When you read a stat as a range, you are converting a percentage into a set of hands. If a player opens with a 15% PFR from early position, that roughly corresponds to pairs down to about 66, big broadways, and the better suited connectors — not a literal list you memorize, but a mental picture of strength. A 3-bet of 4% from out of position is mostly premiums (QQ+, AK) with a few bluffs; a 3-bet of 11% is far more polarized, mixing value with light hands like suited gappers and small pairs.

This matters because every action narrows the range. A 25/20 player who opens, c-bets the flop, and barrels the turn no longer has their entire opening range — by the river they hold a much tighter, stronger band of hands. Good HUD reading is really range reading: you start with a preflop estimate from VPIP/PFR, then prune it street by street as the player takes or declines actions. If you want to pressure-test your own range assumptions against equilibrium, working through spots in a study tool is the fastest path — our guide on how to study poker with a solver covers that workflow.

Sample Size: When to Trust the Numbers

This is where most players go wrong. A stat displayed after 20 hands is essentially noise, yet people make hero calls based on a 3-bet number built from three opportunities. Different stats stabilize at very different rates because they fire at different frequencies.

Preflop stats accumulate quickly — every player faces VPIP and PFR decisions every orbit. Postflop and situational stats are far rarer, so they need many more total hands to reach a meaningful count of actual opportunities.

StatHands for a usable read (illustrative)
VPIP~50–100
PFR~100
3-Bet %~500+
AF / Fold to C-Bet~1,000+

The principle behind these numbers: what you actually need is enough opportunities, not hands. A 3-bet percentage needs many faced opens before it settles, and a fold-to-c-bet needs many flops seen as the preflop caller. Below those thresholds, lean on population tendencies and the hand in front of you rather than the displayed figure. Treat a small-sample stat as a weak prior, not a fact.

A Practical Reading Workflow

You do not need to process every number on every hand. Build a habit instead:

  1. Classify on VPIP/PFR first. Within a second of the action reaching you, slot the player into loose/tight and passive/aggressive. This alone informs most decisions.
  2. Check the relevant situational stat only when the spot demands it. Facing a 3-bet? Glance at 3-bet %. Deciding whether to c-bet a dry board? Glance at fold-to-c-bet. Ignore the rest.
  3. Weight by sample size. If the situational stat is built on a handful of opportunities, discount it heavily and fall back to your default.
  4. Update the range as streets go. Each bet or check the opponent makes should tighten or widen your mental picture.
  5. Note the exploit.
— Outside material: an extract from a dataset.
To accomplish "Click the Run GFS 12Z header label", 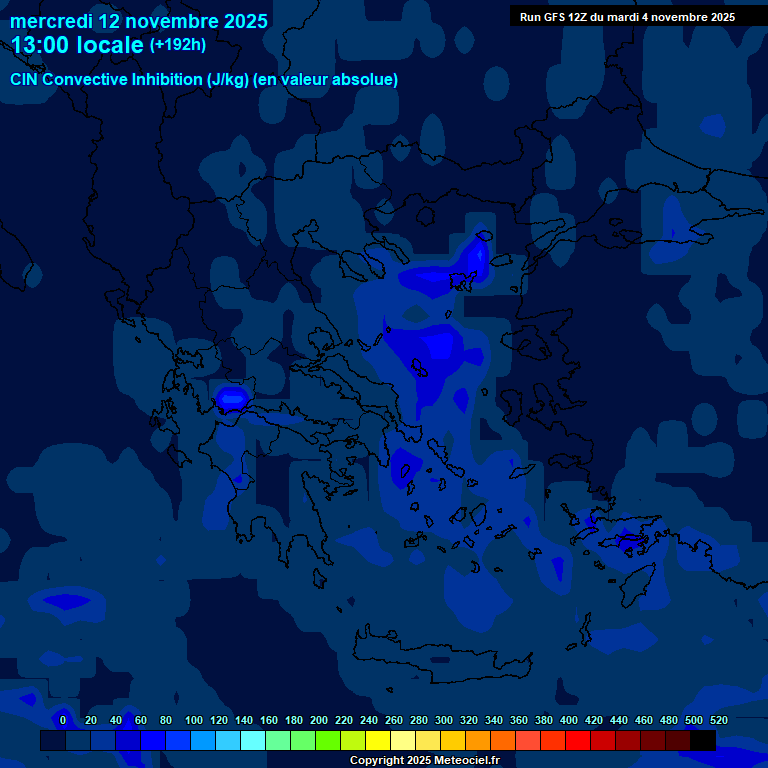I will (627, 17).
A station who folds-to-c-bet at 25% is telling you to bet for value and check your air; a reg who folds at 60% is begging to be bluffed.

The goal is a layout you can read in a glance, not a spreadsheet you decode. Pick a tracker that lets you build a clean, minimal HUD — comparing the leading options in our best poker trackers roundup is a good starting point, and several capable free poker tools cover the core stats if you are not ready to pay.

Turning Reads Into Study

A HUD tells you what opponents do; it does not tell you what the correct response is. Once you have spotted a leak — say, a population that folds far too often to turn barrels — the next step is checking what a balanced strategy looks like and how aggressively you can deviate to exploit it. Pairing real-table reads with off-table study is where the edge compounds: trainers and solvers such as DEEPFOLD let you drill the exact spots your HUD keeps flagging, so the adjustment becomes automatic rather than a guess.

Used well, a HUD is not a crutch and not a wall of trivia — it is a fast classifier that points you toward the right read, which you then sharpen with study away from the felt. Master the five core stats, respect sample size, and read every number as a range, and you will extract more from a clean six-stat layout than most players get from forty.